HOW TO COMPLETE THIS TASK> Copy the line with "Shipping (1034, 320)" and all lines following it through the last line of the entries, exactly as written.

=== Section Start ===

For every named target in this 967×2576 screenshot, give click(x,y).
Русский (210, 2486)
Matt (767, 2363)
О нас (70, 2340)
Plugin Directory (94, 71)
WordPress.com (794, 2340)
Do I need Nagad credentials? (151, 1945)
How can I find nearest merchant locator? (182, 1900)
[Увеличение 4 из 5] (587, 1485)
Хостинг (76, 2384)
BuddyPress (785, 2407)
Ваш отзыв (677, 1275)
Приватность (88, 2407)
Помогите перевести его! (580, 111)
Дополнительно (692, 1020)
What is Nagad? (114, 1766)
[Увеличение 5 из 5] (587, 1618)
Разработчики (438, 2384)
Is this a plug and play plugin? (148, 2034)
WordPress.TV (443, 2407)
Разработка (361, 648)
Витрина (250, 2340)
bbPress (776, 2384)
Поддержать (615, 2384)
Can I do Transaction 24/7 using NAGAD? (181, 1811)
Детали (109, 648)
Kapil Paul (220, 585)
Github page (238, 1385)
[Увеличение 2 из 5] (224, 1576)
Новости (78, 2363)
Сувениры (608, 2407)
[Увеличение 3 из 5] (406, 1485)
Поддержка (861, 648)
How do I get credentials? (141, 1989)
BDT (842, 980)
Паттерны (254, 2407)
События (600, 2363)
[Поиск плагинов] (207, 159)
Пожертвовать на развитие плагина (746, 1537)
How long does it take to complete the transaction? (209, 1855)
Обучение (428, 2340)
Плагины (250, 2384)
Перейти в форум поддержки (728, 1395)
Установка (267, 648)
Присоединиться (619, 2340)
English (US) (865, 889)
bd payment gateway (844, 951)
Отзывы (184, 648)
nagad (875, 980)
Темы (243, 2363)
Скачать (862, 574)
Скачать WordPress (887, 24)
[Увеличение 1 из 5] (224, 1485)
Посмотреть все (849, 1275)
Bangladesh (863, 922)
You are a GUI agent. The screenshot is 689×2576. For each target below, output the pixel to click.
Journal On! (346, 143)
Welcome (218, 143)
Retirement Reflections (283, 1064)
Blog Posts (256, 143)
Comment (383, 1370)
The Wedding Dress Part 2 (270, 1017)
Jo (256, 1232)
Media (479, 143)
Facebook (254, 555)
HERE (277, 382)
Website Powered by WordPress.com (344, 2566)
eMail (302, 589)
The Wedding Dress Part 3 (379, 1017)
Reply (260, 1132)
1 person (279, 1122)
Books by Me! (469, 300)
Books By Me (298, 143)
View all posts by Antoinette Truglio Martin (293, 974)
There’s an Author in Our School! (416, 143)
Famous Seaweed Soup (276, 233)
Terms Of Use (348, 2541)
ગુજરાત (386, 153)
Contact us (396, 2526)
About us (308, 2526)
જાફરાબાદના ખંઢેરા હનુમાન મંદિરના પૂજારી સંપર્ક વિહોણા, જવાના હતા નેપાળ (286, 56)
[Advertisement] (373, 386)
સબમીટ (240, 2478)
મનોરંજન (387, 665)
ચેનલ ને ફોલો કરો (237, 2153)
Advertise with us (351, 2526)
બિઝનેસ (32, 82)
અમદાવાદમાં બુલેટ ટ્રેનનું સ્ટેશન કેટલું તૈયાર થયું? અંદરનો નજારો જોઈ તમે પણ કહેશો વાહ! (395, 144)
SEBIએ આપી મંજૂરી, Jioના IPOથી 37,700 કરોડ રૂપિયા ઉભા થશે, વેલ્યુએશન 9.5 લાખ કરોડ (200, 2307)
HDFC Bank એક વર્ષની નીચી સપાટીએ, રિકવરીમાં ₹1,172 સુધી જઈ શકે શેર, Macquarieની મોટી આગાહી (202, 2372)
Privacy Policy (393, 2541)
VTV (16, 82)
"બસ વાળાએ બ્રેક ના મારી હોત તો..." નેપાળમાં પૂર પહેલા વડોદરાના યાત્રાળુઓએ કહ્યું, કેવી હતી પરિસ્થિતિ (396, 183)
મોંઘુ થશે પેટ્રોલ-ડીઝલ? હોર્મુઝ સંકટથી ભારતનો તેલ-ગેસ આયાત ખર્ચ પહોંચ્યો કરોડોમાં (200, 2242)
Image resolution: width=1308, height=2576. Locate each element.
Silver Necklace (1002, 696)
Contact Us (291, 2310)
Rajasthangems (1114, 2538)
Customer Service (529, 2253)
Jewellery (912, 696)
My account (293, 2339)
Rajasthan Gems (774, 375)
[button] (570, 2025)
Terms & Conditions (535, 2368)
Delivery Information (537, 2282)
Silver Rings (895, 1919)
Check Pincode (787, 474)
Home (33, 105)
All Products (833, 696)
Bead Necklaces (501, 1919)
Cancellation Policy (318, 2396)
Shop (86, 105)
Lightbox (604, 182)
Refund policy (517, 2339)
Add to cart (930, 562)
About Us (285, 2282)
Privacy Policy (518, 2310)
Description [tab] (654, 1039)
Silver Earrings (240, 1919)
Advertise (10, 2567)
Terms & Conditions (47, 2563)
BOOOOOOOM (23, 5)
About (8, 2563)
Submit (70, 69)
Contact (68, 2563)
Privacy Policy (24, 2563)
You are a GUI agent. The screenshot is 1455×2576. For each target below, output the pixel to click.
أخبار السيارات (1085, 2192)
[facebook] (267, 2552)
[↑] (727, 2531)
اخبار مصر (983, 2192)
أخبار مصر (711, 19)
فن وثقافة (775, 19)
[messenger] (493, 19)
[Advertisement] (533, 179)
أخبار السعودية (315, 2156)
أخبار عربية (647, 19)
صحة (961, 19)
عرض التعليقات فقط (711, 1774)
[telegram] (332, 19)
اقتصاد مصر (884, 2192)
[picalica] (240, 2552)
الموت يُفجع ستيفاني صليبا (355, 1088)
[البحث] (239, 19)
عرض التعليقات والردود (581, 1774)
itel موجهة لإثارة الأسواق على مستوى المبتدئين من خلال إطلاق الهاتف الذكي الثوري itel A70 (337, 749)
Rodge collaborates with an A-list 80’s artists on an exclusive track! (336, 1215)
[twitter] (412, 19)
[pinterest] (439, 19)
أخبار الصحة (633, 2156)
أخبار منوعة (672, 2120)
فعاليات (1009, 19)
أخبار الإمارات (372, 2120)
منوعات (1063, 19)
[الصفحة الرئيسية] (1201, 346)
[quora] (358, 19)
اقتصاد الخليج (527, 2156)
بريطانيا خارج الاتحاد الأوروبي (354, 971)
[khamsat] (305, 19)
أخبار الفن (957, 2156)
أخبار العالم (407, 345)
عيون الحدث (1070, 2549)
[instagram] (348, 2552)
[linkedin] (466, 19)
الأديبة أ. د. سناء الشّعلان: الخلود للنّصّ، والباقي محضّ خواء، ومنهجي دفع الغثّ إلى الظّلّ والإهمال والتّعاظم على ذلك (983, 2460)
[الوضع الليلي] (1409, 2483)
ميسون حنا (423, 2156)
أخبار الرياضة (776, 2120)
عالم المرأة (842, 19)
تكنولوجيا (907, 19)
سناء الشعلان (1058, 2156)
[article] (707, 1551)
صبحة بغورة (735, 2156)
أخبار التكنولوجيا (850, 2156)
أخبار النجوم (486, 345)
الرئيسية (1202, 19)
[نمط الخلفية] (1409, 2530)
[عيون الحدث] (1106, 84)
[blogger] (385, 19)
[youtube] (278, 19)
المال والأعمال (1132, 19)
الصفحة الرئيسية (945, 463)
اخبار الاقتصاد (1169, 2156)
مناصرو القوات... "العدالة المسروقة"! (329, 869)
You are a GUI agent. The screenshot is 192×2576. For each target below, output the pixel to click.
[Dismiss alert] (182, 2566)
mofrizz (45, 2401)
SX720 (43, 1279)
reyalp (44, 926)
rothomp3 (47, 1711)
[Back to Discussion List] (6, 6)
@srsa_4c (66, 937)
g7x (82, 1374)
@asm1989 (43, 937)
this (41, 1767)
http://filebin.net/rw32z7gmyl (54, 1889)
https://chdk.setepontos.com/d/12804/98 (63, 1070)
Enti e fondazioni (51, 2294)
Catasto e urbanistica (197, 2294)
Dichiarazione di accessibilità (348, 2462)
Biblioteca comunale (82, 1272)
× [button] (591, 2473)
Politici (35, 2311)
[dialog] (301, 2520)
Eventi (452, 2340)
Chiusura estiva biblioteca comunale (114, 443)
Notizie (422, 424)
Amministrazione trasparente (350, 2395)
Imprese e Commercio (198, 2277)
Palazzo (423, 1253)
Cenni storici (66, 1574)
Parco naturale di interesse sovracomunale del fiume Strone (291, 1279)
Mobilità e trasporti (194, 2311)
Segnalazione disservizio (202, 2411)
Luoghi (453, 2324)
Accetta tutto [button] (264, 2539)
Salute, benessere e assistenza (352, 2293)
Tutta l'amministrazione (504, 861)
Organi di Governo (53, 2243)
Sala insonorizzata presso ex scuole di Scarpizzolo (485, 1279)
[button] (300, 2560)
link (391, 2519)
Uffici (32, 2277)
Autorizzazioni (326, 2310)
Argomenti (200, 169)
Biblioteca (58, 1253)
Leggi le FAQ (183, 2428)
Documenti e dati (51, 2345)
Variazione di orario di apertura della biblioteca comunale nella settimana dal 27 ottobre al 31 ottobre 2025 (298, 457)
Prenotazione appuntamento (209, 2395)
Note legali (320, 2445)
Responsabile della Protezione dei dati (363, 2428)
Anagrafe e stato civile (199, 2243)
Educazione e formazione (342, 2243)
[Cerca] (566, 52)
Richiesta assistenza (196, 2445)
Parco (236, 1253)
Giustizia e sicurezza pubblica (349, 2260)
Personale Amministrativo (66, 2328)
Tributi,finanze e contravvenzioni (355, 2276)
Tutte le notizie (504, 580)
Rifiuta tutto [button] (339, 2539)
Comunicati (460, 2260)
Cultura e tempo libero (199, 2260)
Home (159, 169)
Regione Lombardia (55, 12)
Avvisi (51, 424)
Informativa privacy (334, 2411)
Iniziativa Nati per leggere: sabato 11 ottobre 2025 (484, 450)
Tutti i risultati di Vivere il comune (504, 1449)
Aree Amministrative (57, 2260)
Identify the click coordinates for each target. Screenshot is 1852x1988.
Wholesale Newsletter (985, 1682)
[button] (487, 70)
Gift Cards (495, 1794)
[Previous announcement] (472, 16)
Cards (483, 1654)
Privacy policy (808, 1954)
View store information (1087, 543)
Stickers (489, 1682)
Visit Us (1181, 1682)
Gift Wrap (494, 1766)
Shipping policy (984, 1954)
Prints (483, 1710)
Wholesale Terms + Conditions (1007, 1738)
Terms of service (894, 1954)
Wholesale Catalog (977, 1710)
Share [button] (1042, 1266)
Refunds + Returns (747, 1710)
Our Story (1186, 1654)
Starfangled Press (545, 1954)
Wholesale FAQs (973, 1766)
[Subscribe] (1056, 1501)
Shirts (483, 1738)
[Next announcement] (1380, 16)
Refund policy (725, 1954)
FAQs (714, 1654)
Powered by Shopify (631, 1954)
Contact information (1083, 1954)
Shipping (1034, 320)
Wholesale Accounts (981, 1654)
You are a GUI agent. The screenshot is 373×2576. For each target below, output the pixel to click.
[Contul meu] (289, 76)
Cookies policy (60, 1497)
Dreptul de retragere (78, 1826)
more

=== Section End ===

SOLUTION TO THIS PROBLEM>
Shipping (1034, 320)
Wholesale Accounts (981, 1654)
You are a GUI agent. The screenshot is 373×2576. For each target below, output the pixel to click.
[Contul meu] (289, 76)
Cookies policy (60, 1497)
Dreptul de retragere (78, 1826)
more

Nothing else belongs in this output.